■ Work to be completed ■
Switch "Follow Us On" to "Find Us On" wherever it occurs in the rows below, keeping everything else unchanged, and reproduce all of the rows with the pictures omitted.

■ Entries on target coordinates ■
+===+

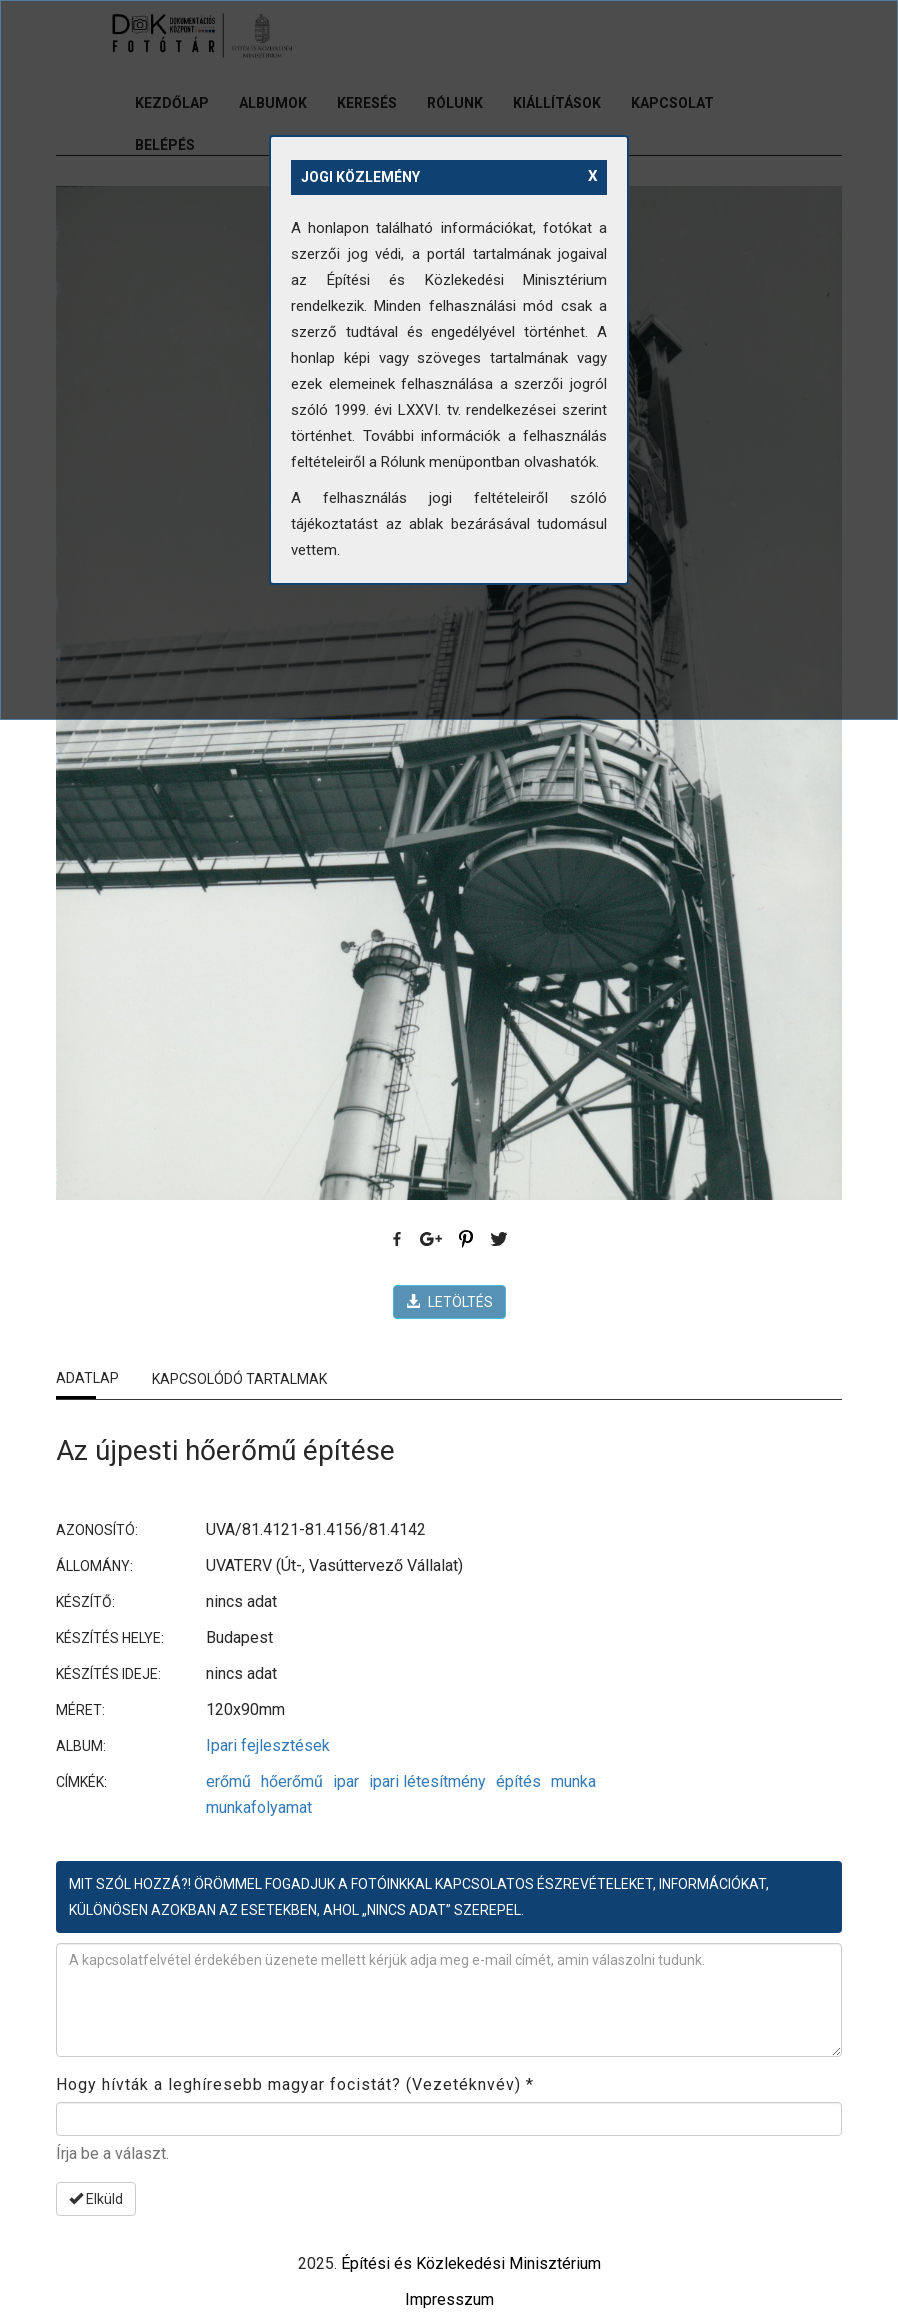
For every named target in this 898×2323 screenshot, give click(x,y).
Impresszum (449, 2299)
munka (573, 1781)
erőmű (228, 1781)
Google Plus (432, 1240)
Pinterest (466, 1240)
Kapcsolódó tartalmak (239, 1379)
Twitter (500, 1240)
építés (518, 1781)
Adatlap (87, 1378)
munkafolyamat (259, 1807)
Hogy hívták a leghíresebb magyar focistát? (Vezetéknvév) (295, 2084)
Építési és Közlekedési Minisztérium (471, 2263)
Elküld (96, 2199)
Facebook (398, 1240)
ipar (346, 1781)
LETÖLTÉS (449, 1302)
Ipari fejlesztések (268, 1745)
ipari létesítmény (427, 1781)
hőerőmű (292, 1781)
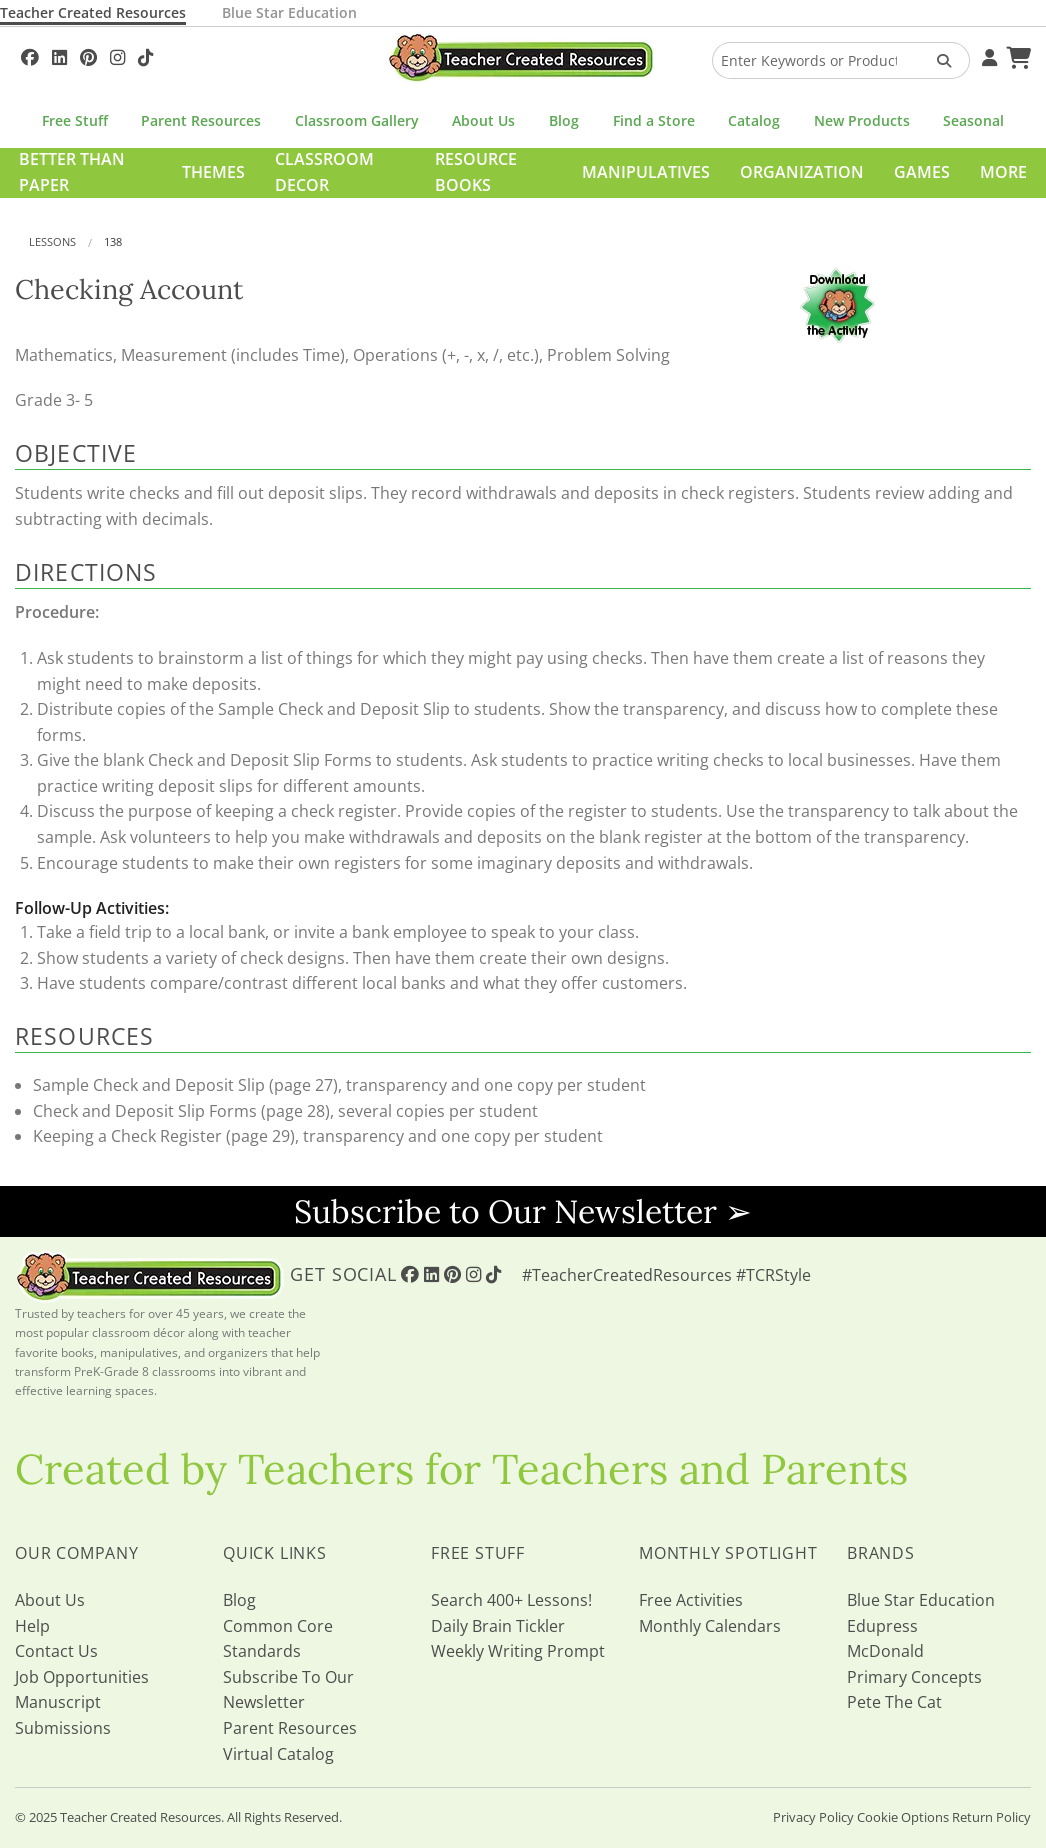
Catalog (754, 120)
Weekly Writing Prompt (518, 1651)
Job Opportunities (82, 1677)
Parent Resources (201, 120)
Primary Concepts (914, 1677)
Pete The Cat (894, 1702)
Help (32, 1626)
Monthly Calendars (710, 1626)
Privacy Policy (813, 1817)
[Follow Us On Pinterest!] (88, 55)
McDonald (885, 1651)
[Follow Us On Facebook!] (30, 55)
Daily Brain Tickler (498, 1626)
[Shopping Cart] (1016, 55)
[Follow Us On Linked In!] (59, 55)
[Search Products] (937, 60)
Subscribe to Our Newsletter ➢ (523, 1211)
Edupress (882, 1626)
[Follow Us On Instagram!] (117, 55)
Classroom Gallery (357, 120)
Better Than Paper (72, 172)
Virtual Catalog (278, 1754)
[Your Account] (987, 55)
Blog (564, 120)
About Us (483, 120)
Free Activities (691, 1600)
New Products (862, 120)
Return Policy (991, 1817)
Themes (213, 172)
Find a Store (654, 120)
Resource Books (476, 172)
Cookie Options (903, 1817)
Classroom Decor (324, 172)
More (1003, 172)
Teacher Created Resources (93, 12)
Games (922, 172)
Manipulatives (646, 172)
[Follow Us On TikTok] (145, 55)
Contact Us (56, 1651)
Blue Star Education (289, 12)
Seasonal (973, 120)
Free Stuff (75, 120)
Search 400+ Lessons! (511, 1600)
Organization (802, 172)
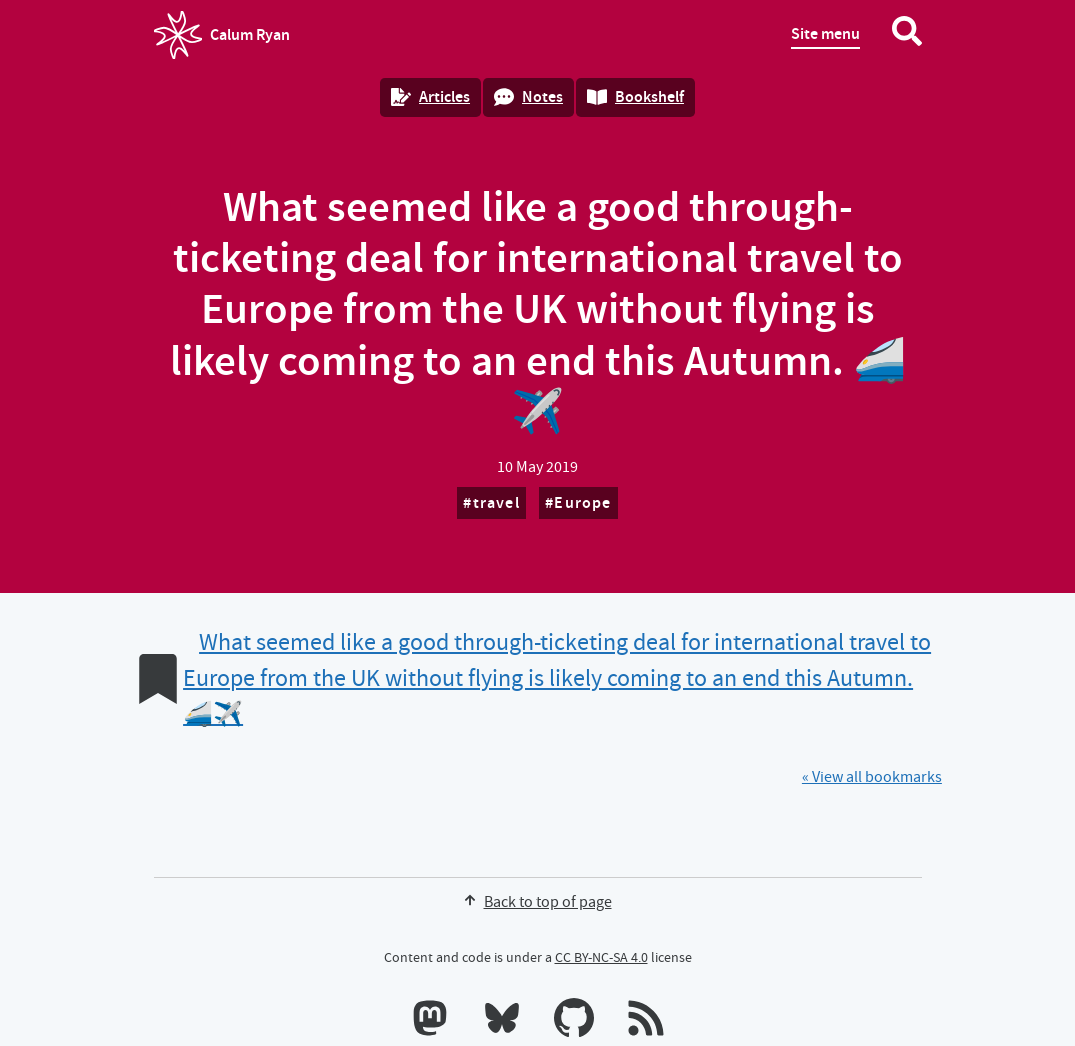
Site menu (825, 33)
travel (496, 502)
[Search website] (907, 35)
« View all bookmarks (872, 777)
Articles (430, 96)
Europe (582, 502)
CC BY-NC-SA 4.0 (601, 957)
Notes (528, 96)
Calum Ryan (222, 35)
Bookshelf (635, 96)
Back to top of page (538, 902)
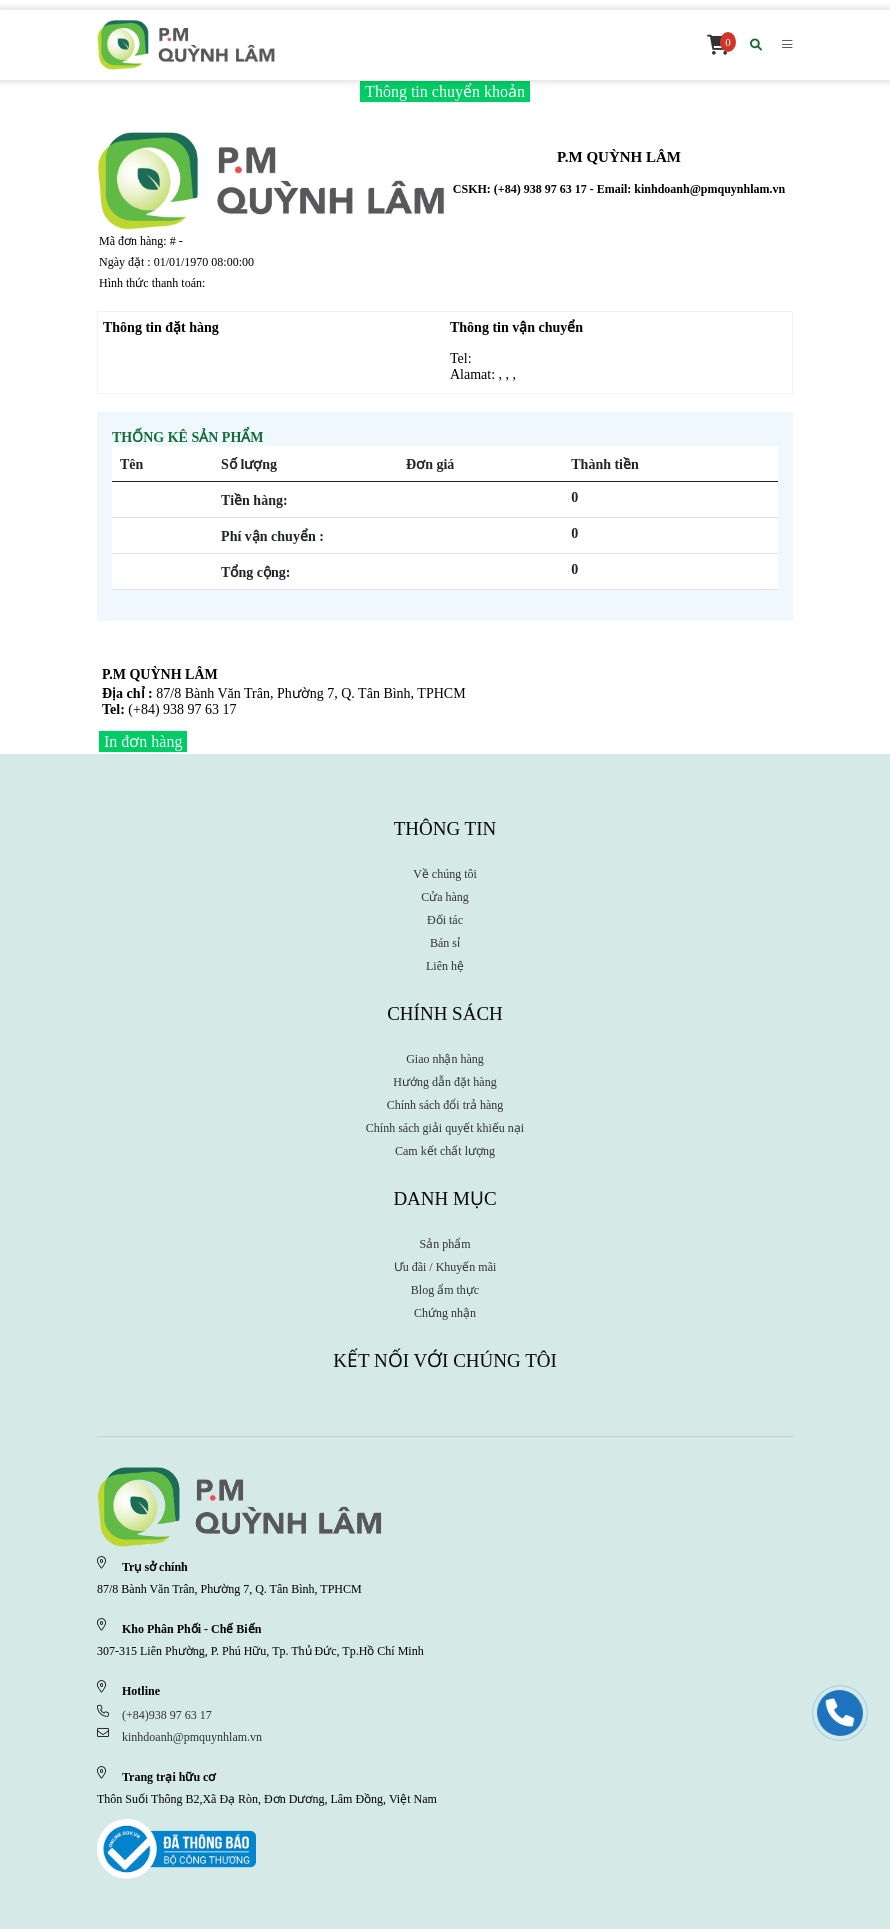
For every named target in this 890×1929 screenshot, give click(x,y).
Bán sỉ (445, 943)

+===+

■ Complete answer ■
For every named target in this 898×2323 screenshot, give click(x,y).
Impresszum (449, 2299)
munka (573, 1781)
erőmű (228, 1781)
Google Plus (432, 1240)
Pinterest (466, 1240)
Kapcsolódó tartalmak (239, 1379)
Twitter (500, 1240)
építés (518, 1781)
Adatlap (87, 1378)
munkafolyamat (259, 1807)
Hogy hívták a leghíresebb magyar focistát? (Vezetéknvév) (295, 2084)
Építési és Közlekedési Minisztérium (471, 2263)
Elküld (96, 2199)
Facebook (398, 1240)
ipar (346, 1781)
LETÖLTÉS (449, 1302)
Ipari fejlesztések (268, 1745)
ipari létesítmény (427, 1781)
hőerőmű (292, 1781)
Catalog (754, 120)
Weekly Writing Prompt (518, 1651)
Job Opportunities (82, 1677)
Parent Resources (201, 120)
Primary Concepts (914, 1677)
Pete The Cat (894, 1702)
Help (32, 1626)
Monthly Calendars (710, 1626)
Privacy Policy (813, 1817)
[Find Us On Pinterest!] (88, 55)
McDonald (885, 1651)
[Find Us On Facebook!] (30, 55)
Daily Brain Tickler (498, 1626)
[Shopping Cart] (1016, 55)
[Find Us On Linked In!] (59, 55)
[Search Products] (937, 60)
Subscribe to Our Newsletter ➢ (523, 1211)
Edupress (882, 1626)
[Find Us On Instagram!] (117, 55)
Classroom Gallery (357, 120)
Better Than Paper (72, 172)
Virtual Catalog (278, 1754)
[Your Account] (987, 55)
Blog (564, 120)
About Us (483, 120)
Free Activities (691, 1600)
New Products (862, 120)
Return Policy (991, 1817)
Themes (213, 172)
Find a Store (654, 120)
Resource Books (476, 172)
Cookie Options (903, 1817)
Classroom Decor (324, 172)
More (1003, 172)
Teacher Created Resources (93, 12)
Games (922, 172)
Manipulatives (646, 172)
[Find Us On TikTok] (145, 55)
Contact Us (56, 1651)
Blue Star Education (289, 12)
Seasonal (973, 120)
Free Stuff (75, 120)
Search 400+ Lessons! (511, 1600)
Organization (802, 172)
Site menu (825, 33)
travel (496, 502)
[Search website] (907, 35)
« View all bookmarks (872, 777)
Articles (430, 96)
Europe (582, 502)
CC BY-NC-SA 4.0 (601, 957)
Notes (528, 96)
Calum Ryan (222, 35)
Bookshelf (635, 96)
Back to top of page (538, 902)
For every named target in this 890×1929 screenshot, give click(x,y).
Bán sỉ (445, 943)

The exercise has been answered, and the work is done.